Una politica federale senza precedenti / Nuovo intervento dei vescovi degli Stati Uniti sulle direttive sanitarie del Governo
L'Osservatore Romano
«Una politica federale errata e senza precedenti»: in un susseguirsi di interventi, i vescovi degli Stati Uniti tornano a criticare le nuove direttive (entrate in vigore il 1° agosto) stabilite nel mandato del Department of Health and Human Services, guidato dal segretario Kathleen Sebelius, che prevedono l’ adeguamento dei piani di assistenza sanitaria coperti dalle assicurazioni private, con la possibilità di un più facile ricorso per i lavoratori all’uso di farmaci abortivi e agli interventi di sterilizzazione.
Direttive che per i vescovi si pongono in evidente contrasto con la libertà di coscienza dei datori di lavoro che intendono rispettare i propri convincimenti morali e religiosi.

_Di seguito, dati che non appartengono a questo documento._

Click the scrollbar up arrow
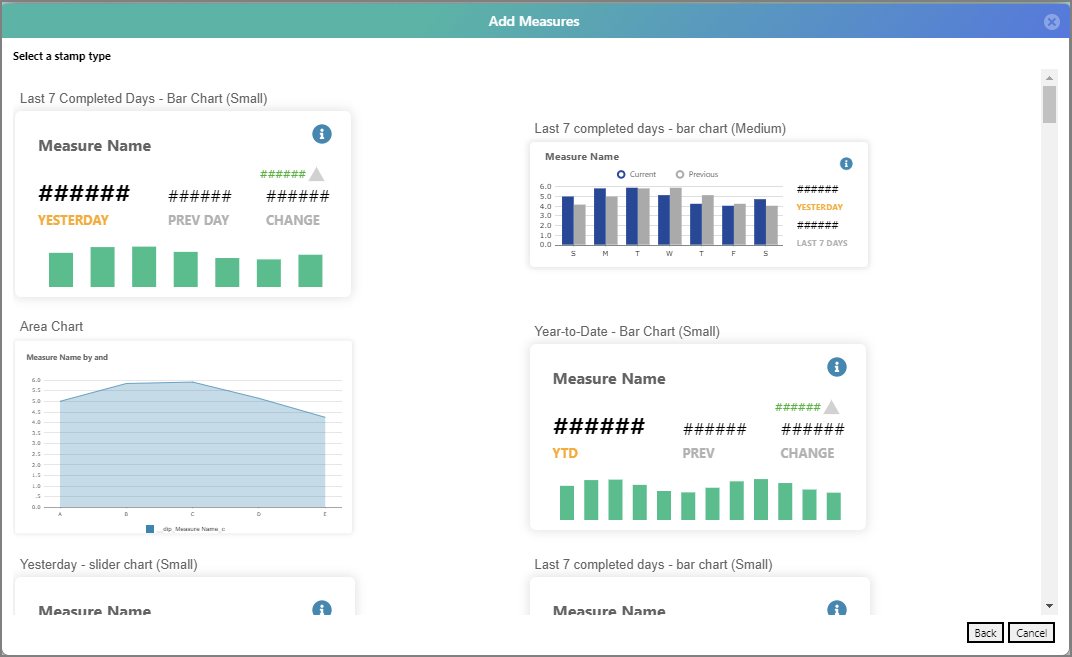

In una lettera inviata ai membri del Congresso di Washington, il cardinale arcivescovo di Galveston-Houston, Daniel N. Di Nardo, presidente del Committee on Pro-Life Activities della United States Conference of Catholic Bishops (Usccb), ha sottolineato «che l’importanza fondamentale della questione in gioco, ovvero la libertà religiosa, esige una risposta tempestiva da parte del Congresso». Il porporato ha definito «senza precedenti ed errata la politica federale». Con il mandato, ha aggiunto, il Governo «sta promuovendo un approccio alla libertà religiosa più riluttante e arbitrario, che non si era mai visto prima».

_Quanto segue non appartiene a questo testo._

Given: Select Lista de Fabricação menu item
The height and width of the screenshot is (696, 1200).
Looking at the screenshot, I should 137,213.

Nel gennaio scorso, l’episcopato aveva accolto come «sconsiderata» la decisione del Governo di prevedere poche eccezioni, peraltro assai restrittive, per le istituzioni e le organizzazioni religiose per quanto concerne la fornitura ai propri dipendenti dei piani assicurativi.
I piani di assicurazione sanitaria per i dipendenti di qualsiasi organizzazione prevedono infatti dei servizi minimi obbligatori, fra i quali sono fatti rientrare anche i servizi abortivi. Ma soltanto in un numero ristretto di casi un’organizzazione, se a gestione religiosa, può essere esentata dal pagare per i propri dipendenti tali servizi sanitari. Per tutte le altre organizzazioni religiose, che non rientrano in questi casi ristretti, è stato concesso un periodo di tempo di un anno per adeguarsi alla riforma. E, per i datori di lavoro, sono previste multe salate in caso di inosservanza. Il porporato fa peraltro riferimento nella sua lettera anche alla situazione di altri datori di lavoro che possono avere obiezioni morali e religiose, citando fra l’altro «gli individui e le famiglie devoti che conducono i loro affari e che senza alcuna parola di protesta da parte dei dipendenti garantiscono piani assicurativi che non violano i propri convincimenti religiosi».

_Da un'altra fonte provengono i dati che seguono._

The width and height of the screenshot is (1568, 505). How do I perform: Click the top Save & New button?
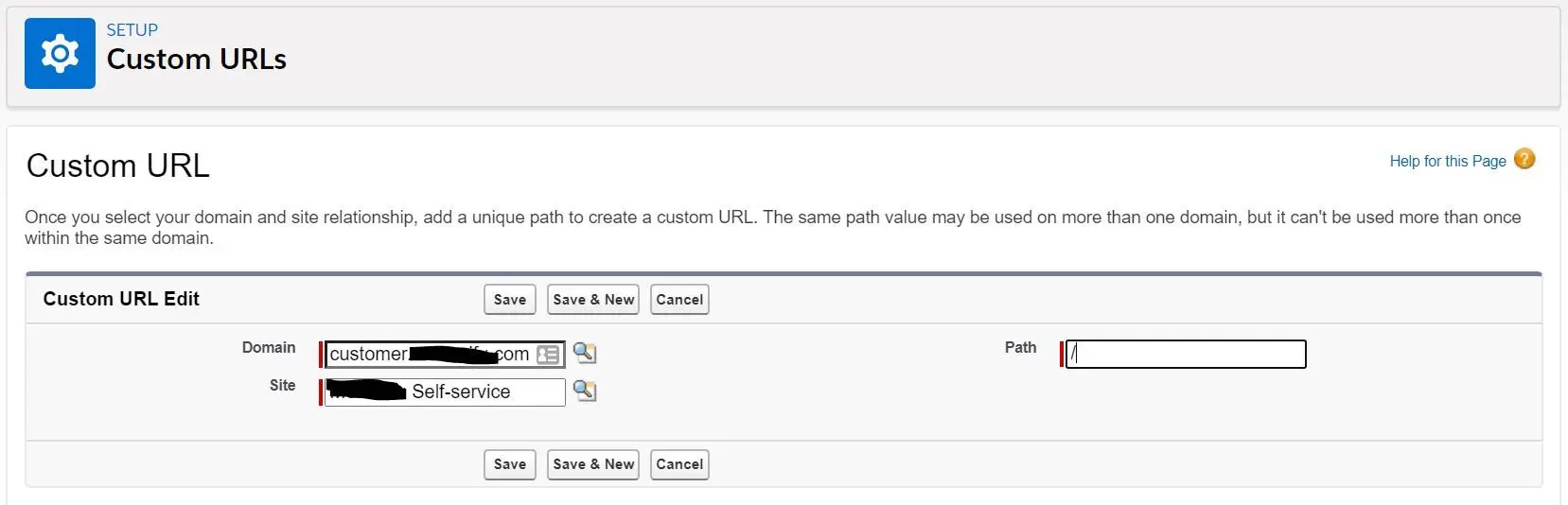(593, 300)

A tale riguardo, recentemente, una sentenza di un tribunale in Colorado ha suscitato una ampio eco, stabilendo che un’azienda gestita da una famiglia, nel caso in questione di fede cattolica, non può essere costretta a violare i propri convincimenti morali e religiosi in relazione ai piani assicurativi privati per i propri dipendenti. L’azienda in questione, la Hercules Industries, aveva infatti fatto ricorso contro le nuove direttive stabilite dal Governo, facendo in particolare presente che, in caso di inosservanza delle direttive, sarebbe stata costretta a pagare una multa giornaliera pari a 100 dollari a dipendente. Nella lettera il cardinale ricorda che l’amministrazione, a sua difesa, ha ritenuto che «queste aziende sono composte interamente da personale laico e non vi sono implicazioni di libertà religiosa».
Nel concludere, il porporato evidenzia che attualmente sono vari i ricorsi pendenti contro le autorità federali. Tra le istituzioni coinvolte vi sono anche le università. Ma, osserva «che la rivendicazione dei diritti di libertà da parte delle singole persone e delle organizzazioni può prevedere anche anni di contenzioso». L’appello è quindi quello a promuovere «una tutela tempestiva e uniforme di questi diritti». Pertanto, «i vescovi cattolici degli Stati Uniti e tanti altri si augurano che il Congresso affronti con urgenza la questione prima che sia completata la sua attività di quest’anno».